Work instructions:
How many lines in the items below contain the word "computer"? Reply with the number only.

(Items from a data source)
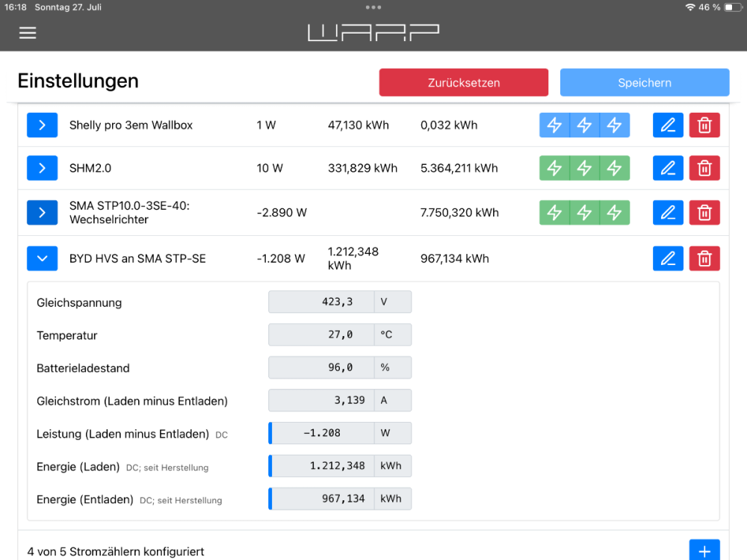
Task: Delete the SMA STP10.0-3SE-40 Wechselrichter meter
Action: (x=704, y=213)
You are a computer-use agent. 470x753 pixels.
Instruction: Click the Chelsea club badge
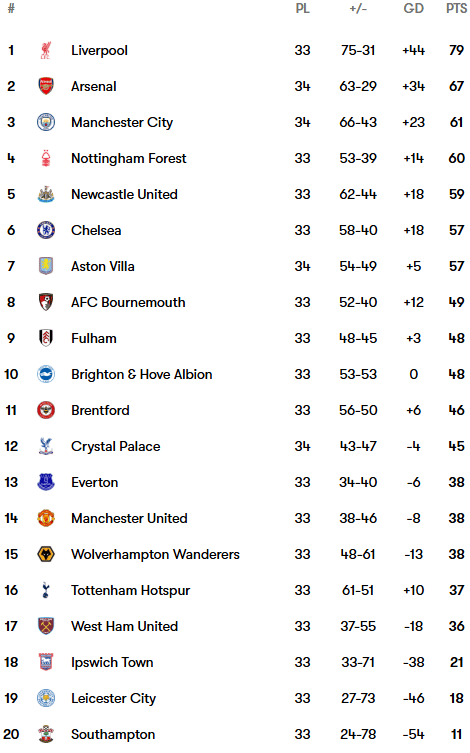(x=46, y=231)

Answer for the task:
1